# [Exercise description]
Copy the material from the line with "Given: Select the T.đa maximum chart range" to the line with "This screenshot has height=1456, width=819.", both included, word for word and nothing else.

# [Provided information]
[start]

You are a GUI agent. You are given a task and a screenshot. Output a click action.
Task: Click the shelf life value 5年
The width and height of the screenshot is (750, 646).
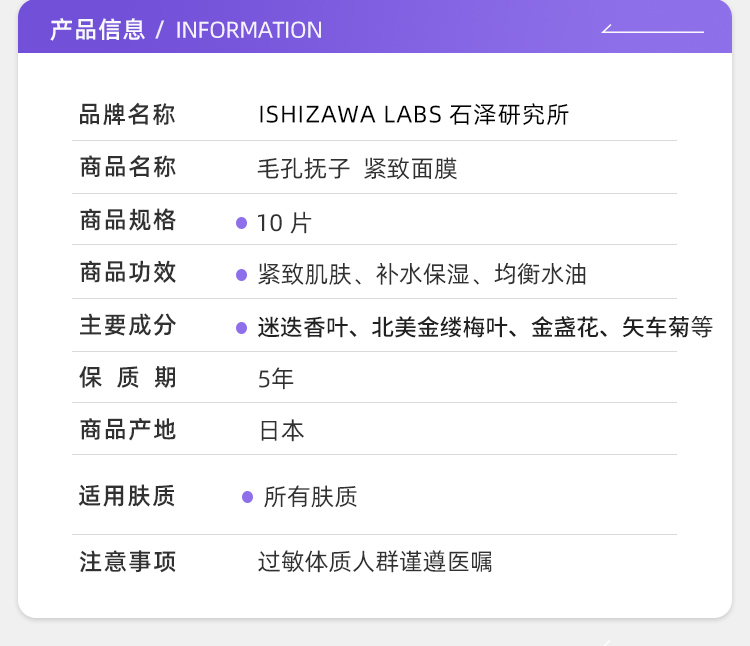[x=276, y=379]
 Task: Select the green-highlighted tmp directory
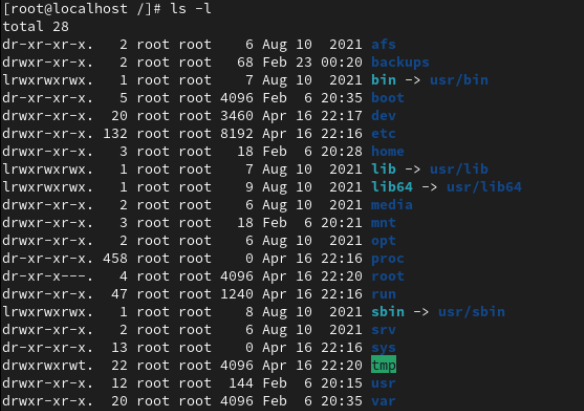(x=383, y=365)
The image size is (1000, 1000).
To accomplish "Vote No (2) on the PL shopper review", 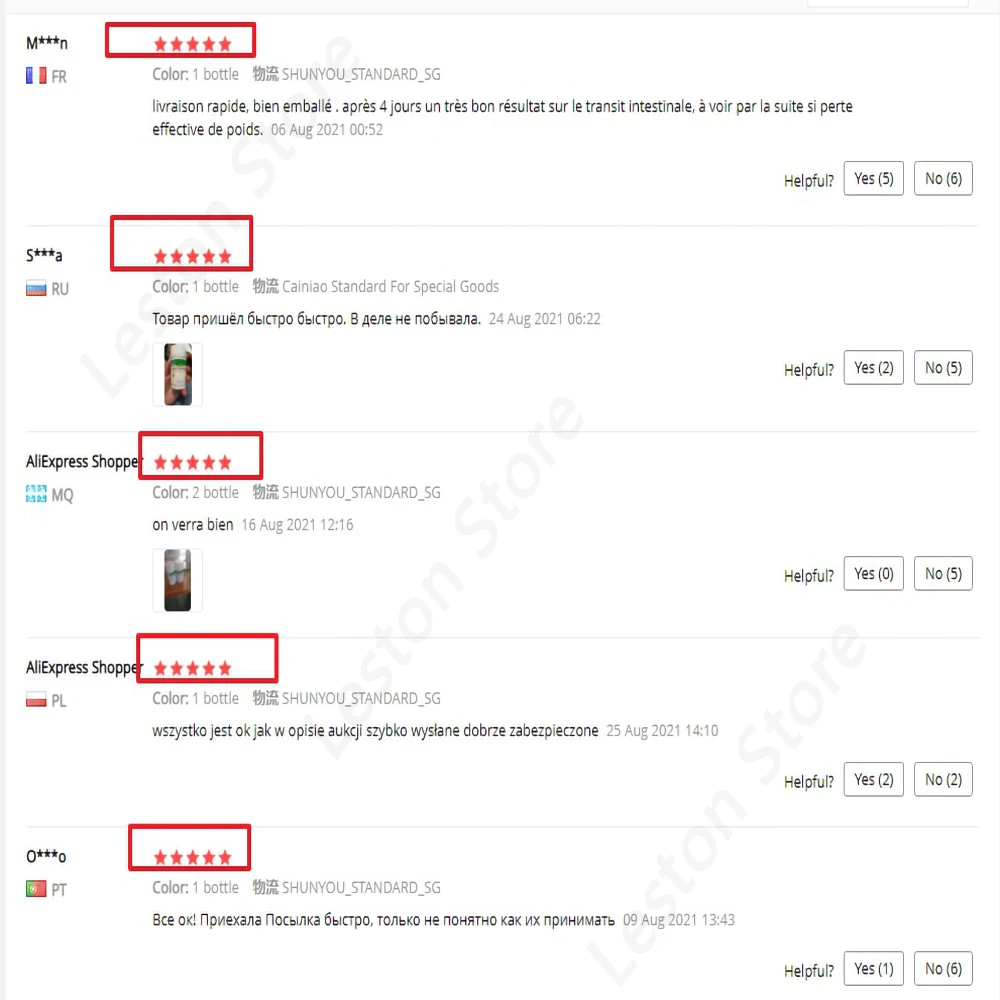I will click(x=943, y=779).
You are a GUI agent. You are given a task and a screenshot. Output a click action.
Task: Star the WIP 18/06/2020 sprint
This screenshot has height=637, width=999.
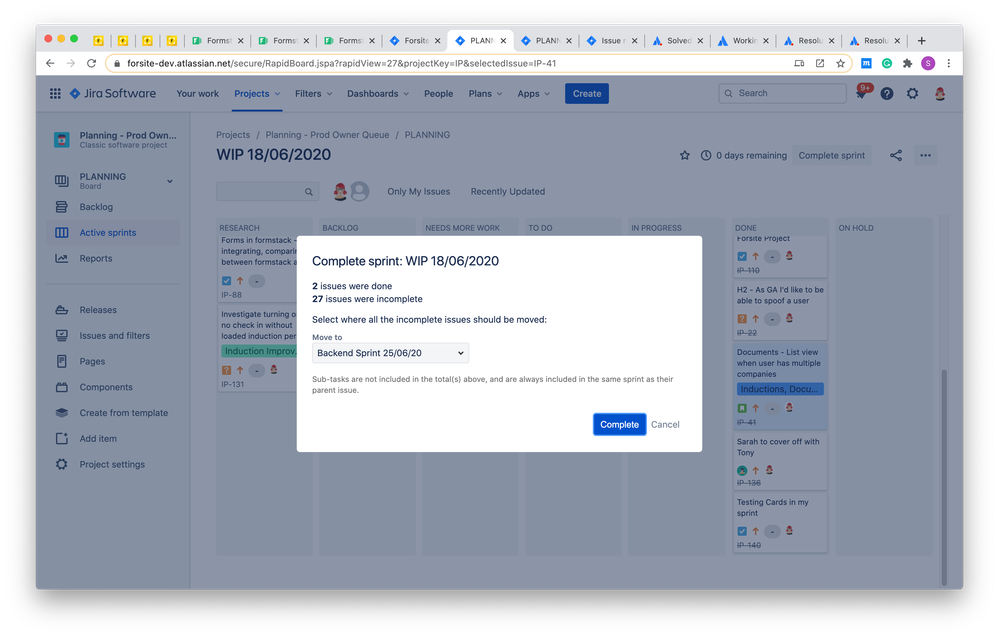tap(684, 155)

[end]
[start]

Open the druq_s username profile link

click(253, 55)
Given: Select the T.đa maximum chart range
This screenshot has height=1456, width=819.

[end]

# [Task answer]
Given: Select the T.đa maximum chart range
This screenshot has height=1456, width=819.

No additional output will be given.